(Stored records)
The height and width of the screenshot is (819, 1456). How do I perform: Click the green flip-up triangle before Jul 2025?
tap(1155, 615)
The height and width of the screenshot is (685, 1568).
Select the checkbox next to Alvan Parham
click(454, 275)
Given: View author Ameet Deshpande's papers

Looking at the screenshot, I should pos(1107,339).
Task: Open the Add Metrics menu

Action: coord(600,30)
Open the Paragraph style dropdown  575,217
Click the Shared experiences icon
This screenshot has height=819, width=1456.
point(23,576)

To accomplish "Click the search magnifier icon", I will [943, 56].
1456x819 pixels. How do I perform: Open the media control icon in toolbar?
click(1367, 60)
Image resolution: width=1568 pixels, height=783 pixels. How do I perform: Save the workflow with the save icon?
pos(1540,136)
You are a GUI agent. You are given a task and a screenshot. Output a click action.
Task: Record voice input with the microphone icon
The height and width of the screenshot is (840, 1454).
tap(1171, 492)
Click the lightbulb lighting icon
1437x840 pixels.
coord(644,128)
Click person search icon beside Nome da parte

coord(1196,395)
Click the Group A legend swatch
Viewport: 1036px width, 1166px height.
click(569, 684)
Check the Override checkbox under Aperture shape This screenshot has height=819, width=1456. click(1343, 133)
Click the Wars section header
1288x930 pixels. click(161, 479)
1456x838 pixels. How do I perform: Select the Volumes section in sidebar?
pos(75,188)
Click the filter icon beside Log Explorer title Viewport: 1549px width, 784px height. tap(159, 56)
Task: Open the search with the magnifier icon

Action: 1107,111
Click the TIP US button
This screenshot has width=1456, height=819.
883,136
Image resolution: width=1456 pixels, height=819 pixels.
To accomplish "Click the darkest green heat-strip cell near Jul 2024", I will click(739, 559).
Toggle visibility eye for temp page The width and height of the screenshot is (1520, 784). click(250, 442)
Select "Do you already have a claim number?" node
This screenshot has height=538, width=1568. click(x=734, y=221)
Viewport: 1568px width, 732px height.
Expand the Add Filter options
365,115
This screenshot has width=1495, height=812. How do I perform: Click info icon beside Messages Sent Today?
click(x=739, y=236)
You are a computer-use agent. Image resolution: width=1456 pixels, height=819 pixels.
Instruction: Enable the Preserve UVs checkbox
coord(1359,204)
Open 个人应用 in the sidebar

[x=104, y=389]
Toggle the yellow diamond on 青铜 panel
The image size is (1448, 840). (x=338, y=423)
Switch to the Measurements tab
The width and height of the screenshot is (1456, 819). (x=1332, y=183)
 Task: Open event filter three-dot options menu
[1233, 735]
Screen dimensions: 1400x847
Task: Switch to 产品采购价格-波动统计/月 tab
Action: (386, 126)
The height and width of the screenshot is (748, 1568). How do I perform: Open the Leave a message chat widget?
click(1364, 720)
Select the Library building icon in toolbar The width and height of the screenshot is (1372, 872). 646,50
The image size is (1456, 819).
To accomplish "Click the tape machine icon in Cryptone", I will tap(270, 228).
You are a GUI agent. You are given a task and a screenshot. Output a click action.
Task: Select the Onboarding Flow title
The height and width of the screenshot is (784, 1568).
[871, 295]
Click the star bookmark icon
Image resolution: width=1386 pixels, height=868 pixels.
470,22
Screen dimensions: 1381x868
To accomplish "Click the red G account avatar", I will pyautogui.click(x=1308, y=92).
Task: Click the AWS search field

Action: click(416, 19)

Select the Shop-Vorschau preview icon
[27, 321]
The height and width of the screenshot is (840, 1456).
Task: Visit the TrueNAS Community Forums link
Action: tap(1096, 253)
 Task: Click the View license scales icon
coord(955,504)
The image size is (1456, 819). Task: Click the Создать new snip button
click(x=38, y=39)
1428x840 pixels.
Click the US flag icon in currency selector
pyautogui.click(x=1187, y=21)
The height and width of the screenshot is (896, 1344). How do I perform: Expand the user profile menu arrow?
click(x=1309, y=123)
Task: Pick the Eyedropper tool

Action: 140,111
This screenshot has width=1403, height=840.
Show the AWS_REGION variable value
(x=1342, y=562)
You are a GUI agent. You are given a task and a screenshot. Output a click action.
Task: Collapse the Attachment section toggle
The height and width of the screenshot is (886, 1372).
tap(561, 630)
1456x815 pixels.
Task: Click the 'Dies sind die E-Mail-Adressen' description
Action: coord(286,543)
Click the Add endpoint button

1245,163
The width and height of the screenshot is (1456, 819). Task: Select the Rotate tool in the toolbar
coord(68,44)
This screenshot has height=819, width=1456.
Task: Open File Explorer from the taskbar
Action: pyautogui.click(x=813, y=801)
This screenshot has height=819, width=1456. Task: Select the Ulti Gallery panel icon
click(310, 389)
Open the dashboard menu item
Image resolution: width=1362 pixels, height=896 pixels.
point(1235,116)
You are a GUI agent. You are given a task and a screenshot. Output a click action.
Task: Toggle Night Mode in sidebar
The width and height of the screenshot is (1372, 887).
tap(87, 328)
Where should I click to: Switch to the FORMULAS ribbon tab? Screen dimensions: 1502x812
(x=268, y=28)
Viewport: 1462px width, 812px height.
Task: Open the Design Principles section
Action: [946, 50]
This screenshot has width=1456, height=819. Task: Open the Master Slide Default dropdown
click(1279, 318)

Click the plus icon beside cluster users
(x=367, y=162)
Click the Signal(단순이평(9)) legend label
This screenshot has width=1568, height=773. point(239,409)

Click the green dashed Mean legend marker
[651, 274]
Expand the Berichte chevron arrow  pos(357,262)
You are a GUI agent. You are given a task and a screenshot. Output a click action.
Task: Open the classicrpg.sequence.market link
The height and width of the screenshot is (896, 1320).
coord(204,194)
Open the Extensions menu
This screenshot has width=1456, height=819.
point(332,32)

Task>
After locating the line with "Click the plus icon beside cluster users" above, return that line and every later line through the one with "Open the Extensions menu", word for word and with nothing else.

Task response>
Click the plus icon beside cluster users
(x=367, y=162)
Click the Signal(단순이평(9)) legend label
This screenshot has width=1568, height=773. point(239,409)

Click the green dashed Mean legend marker
[651, 274]
Expand the Berichte chevron arrow  pos(357,262)
You are a GUI agent. You are given a task and a screenshot. Output a click action.
Task: Open the classicrpg.sequence.market link
The height and width of the screenshot is (896, 1320).
coord(204,194)
Open the Extensions menu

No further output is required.